McKinley launched a campaign to help get the laws changed and a year later, he received a rapturous ovation when Treviso rocked up to the RDS.
It's not just his own career that McKinley fought tirelessly for. Nowadays he is inundated with messages from people from across the globe who are facing similarly tough road.
"It's incredible, the amount of people who are out there, even now. If I can be a point of reference for them, that's absolutely fantastic. I'm more than happy to help them whatever way I can.
"Whenever people see you and they don't know your story, you almost expect people to refer to you as 'the guy with the goggles'.
"I suppose it just comes with the territory but my family and other people tell me that in articles, they don't say 'the guy with the goggles' any more. It's Ian McKinley.
"For me, that's a victory in itself. If I miss a kick, I want to be judged in the same way that anyone would be. If you land a touchline conversion, you want to be judged the same way.
"That has been a hurdle to overcome in itself but I think that's slowly but surely not becoming a problem any more."
McKinley's international debut arrived in November when he came off the bench and kicked a late penalty in Italy's win over Fiji.
While his journey to get to that point has not been easy, his family and wife were there every step of the way and they all enjoyed the unforgettable moment.
"You try and use the emotional side of things in the best way you can but at the end of the day, when I was sitting on the bench, I was just analysing the whole game," he says.
You're trying to figure out key things for the team and what might work against the other team. I was very much thinking about what I could do to contribute to the team.
"That's from the non-emotional side of things. Then, on the emotional side, when it's over, you can reflect on it with great fondness.
"I could see my whole family in front of me when I was singing the national anthem.
"There was a fair amount of tears rolling their cheeks. It was a hugely proud moment and something I will never forget."

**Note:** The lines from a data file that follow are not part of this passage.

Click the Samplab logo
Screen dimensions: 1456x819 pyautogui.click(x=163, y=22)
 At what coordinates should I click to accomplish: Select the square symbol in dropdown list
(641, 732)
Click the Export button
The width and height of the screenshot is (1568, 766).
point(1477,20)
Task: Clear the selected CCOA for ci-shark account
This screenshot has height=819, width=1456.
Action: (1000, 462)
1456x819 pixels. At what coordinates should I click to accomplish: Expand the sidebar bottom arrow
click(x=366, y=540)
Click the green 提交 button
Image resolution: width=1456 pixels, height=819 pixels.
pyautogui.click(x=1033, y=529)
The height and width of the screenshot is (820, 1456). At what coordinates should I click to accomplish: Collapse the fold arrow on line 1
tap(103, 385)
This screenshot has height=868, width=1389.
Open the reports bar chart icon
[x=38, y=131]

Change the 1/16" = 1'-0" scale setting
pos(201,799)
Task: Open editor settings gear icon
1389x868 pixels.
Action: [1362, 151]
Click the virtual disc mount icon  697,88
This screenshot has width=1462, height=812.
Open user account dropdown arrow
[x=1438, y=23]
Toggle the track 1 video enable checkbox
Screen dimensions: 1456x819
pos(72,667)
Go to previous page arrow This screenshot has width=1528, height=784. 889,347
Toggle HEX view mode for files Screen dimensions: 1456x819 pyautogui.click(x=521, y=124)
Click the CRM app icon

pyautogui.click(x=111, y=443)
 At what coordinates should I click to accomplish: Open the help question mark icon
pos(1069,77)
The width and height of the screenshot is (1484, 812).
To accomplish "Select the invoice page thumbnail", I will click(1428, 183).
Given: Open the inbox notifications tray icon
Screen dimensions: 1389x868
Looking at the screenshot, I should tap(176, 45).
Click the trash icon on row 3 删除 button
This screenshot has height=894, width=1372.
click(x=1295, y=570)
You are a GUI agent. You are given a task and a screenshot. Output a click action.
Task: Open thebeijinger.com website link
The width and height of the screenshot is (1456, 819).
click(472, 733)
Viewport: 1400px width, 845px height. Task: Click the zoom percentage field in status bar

McKinley's next aim is to ensure that he becomes a regular for Italy. The 28-year-old has featured at full-back for Benetton this season, as he faces competition for the out-half slot.
The Azzurri arrive in Dublin on February 10 to face Ireland and should McKinley take to the Aviva Stadium pitch, it would be another landmark moment in an incredible story.
"I think we're going into the Six Nations with a huge amount of positivity. There are going to be high expectations," he adds.
"If it (playing against Ireland) does happen, it will be a special feeling."